» **Soal Singkat A**
Tolong tulis ulang bagian catatan mulai dari baris yang memuat "You are a computer-use agent. Image" hingga akhir catatan, dengan mengganti "dropdown" menjadi "drop-down menu" tanpa mengubah apa pun selain itu.

» **Teks Pilihan**
'''

Pertempuran-pertempuran yang hebat melawan angkatan perang Belanda di darat dan di laut dikoordinir Kapitan Pattimura yang dibantu oleh para penglimanya antara lain Melchior Kesaulya, Anthoni Rebhok, Philip Latumahina dan Ulupaha. Pertempuran yang menghancurkan pasukan Belanda tercatat seperti perebutan benteng Belanda Duurstede, pertempuran di pantai Waisisil dan jasirah Hatawano, Ouw- Ullath, Jasirah Hitu di Pulau Ambon dan Seram Selatan.

Perang Pattimura hanya dapat dihentikan dengan politik adu domba, tipu muslihat dan bumi hangus oleh Belanda. Para tokoh pejuang akhirnya dapat ditangkap dan mengakhiri pengabdiannya di tiang gantungan pada tanggal 16 Desember 1817 di kota Ambon. Untuk jasa dan pengorbanannya itu, Kapitan Pattimura dikukuhkan sebagai "PAHLAWAN PERJUANGAN KEMERDEKAAN" oleh pemerintah Republik Indonesia. [4]

 

Pahlawan Nasional Indonesia.

Perlawanan rakyat di bawah komando Kapitan Pattimura itu terekam dalam tradisi lisan Maluku yang dikenal dengan petatah-petitih. Tradisi lisan ini justru lebih bisa dipertanggung jawabkan daripada data tertulis dari Belanda yang cenderung menyudutkan pahlawan Indonesia. Di antara petatah-petitih itu adalah sebagai berikut:

 

Yami Patasiwa

Yami Patalima

Yami Yama'a Kapitan Mat Lussy

Matulu lalau hato Sapambuine

Ma Parang kua Kompania

Yami yama'a Kapitan Mat Lussy

Isa Nusa messe

Hario,

Hario,

Manu rusi'a yare uleu uleu `o

Manu yasamma yare uleu-uleu `o

Talano utala yare uleu-uleu `o

Melano lette tuttua murine

Yami malawan sua mena miyo

Yami malawan sua muri neyo

 

Artinya

Kami Patasiwa

Kami Patalima

Kami semua dipimpin Kapitan Ahmad Lussy

Semua turun ke kota Saparua

Berperang dengan Kompeni Belanda

Kami semua dipimpin Kapitan Ahmad Lussy

Menjaga dan mempertahankan

Semua pulau-pulau ini

Tapi pemimpin sudah dibawa ditangkap

Mari pulang semua

Ke kampung halaman masing-masing

Burung-burung garuda (laskar-laskar Hualoy)

'''

» **Soal Singkat B**
Jawab pertanyaan berikut berdasarkan teks tentang Perang Pattimura.
(i) Pada tanggal berapa dan di kota mana para tokoh pejuang mengakhiri pengabdiannya di tiang gantungan?
(ii) Apa nama tradisi lisan Maluku yang merekam perlawanan rakyat di bawah komando Kapitan Pattimura?
(iii) Dalam terjemahan petatah-petitih, siapa yang disebut memimpin "kami semua"?

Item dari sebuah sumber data
'''

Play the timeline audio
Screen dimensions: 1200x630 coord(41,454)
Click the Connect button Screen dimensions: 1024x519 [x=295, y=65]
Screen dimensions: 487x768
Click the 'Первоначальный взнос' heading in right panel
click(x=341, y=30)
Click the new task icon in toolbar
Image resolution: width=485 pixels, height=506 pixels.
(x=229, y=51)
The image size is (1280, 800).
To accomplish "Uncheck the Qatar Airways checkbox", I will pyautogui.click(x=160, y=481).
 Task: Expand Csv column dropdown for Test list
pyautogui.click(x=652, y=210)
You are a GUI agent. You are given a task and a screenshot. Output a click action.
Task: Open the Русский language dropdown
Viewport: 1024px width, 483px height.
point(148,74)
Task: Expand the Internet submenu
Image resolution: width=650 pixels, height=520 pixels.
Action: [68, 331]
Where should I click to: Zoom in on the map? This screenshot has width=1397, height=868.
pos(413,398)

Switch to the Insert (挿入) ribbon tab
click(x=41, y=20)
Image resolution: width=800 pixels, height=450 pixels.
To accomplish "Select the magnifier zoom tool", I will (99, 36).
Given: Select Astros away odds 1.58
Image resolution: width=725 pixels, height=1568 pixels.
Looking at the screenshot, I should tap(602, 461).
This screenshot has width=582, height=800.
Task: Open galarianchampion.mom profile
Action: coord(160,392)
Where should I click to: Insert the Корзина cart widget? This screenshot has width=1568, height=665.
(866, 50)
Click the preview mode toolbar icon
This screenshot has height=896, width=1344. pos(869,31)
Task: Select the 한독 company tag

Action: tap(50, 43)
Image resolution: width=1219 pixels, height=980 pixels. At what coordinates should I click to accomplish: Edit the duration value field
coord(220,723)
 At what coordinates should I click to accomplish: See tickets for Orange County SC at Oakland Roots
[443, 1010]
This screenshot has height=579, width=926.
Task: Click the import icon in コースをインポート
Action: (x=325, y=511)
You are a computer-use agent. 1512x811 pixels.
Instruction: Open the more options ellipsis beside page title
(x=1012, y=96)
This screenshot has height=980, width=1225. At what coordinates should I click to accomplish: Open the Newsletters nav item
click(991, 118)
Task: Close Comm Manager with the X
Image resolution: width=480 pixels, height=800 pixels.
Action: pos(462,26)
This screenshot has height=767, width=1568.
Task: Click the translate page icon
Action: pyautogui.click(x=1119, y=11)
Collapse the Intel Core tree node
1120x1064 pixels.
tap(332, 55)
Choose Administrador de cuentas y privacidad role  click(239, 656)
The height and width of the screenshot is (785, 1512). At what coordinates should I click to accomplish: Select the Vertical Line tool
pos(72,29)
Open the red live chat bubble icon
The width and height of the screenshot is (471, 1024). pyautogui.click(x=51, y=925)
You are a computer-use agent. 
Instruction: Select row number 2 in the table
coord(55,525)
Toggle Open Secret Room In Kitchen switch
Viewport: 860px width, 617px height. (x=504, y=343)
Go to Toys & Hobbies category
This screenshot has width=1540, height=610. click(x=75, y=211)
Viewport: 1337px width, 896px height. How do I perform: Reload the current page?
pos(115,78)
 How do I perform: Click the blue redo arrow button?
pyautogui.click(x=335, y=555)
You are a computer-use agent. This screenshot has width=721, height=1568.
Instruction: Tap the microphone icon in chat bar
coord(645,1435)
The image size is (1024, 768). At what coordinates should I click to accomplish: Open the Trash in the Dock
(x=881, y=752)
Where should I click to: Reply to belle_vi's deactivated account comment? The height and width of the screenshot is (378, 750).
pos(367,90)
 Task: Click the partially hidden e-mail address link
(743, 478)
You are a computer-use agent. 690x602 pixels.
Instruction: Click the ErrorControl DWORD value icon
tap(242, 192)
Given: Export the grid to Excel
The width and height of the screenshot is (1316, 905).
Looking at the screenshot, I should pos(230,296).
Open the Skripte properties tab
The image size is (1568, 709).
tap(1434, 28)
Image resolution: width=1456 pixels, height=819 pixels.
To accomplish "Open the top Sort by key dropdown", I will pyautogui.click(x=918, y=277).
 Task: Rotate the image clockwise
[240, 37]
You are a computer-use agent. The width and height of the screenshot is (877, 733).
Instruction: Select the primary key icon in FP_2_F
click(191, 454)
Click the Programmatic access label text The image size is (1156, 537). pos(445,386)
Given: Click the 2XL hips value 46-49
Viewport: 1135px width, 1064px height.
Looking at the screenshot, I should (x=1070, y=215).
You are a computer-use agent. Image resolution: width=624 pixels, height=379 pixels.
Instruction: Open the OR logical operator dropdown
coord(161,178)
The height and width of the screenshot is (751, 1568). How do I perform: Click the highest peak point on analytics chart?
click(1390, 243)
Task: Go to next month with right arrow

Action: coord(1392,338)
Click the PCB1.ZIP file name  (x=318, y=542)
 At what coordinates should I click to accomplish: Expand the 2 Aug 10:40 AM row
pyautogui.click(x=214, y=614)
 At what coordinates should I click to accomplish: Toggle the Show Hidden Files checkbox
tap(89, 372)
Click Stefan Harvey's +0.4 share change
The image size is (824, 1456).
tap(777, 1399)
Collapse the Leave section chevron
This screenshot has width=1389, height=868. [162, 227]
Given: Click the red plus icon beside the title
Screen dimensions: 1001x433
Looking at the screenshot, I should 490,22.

'''

» **Hasil Tugas A**
You are a computer-use agent. Image resolution: width=624 pixels, height=379 pixels.
Instruction: Open the OR logical operator drop-down menu
coord(161,178)
The height and width of the screenshot is (751, 1568). How do I perform: Click the highest peak point on analytics chart?
click(1390, 243)
Task: Go to next month with right arrow

Action: coord(1392,338)
Click the PCB1.ZIP file name  (x=318, y=542)
 At what coordinates should I click to accomplish: Expand the 2 Aug 10:40 AM row
pyautogui.click(x=214, y=614)
 At what coordinates should I click to accomplish: Toggle the Show Hidden Files checkbox
tap(89, 372)
Click Stefan Harvey's +0.4 share change
The image size is (824, 1456).
tap(777, 1399)
Collapse the Leave section chevron
This screenshot has width=1389, height=868. [162, 227]
Given: Click the red plus icon beside the title
Screen dimensions: 1001x433
Looking at the screenshot, I should 490,22.

» **Hasil Tugas B**
(i) Pada tanggal 16 Desember 1817 di kota Ambon.
(ii) Petatah-petitih.
(iii) Kapitan Ahmad Lussy.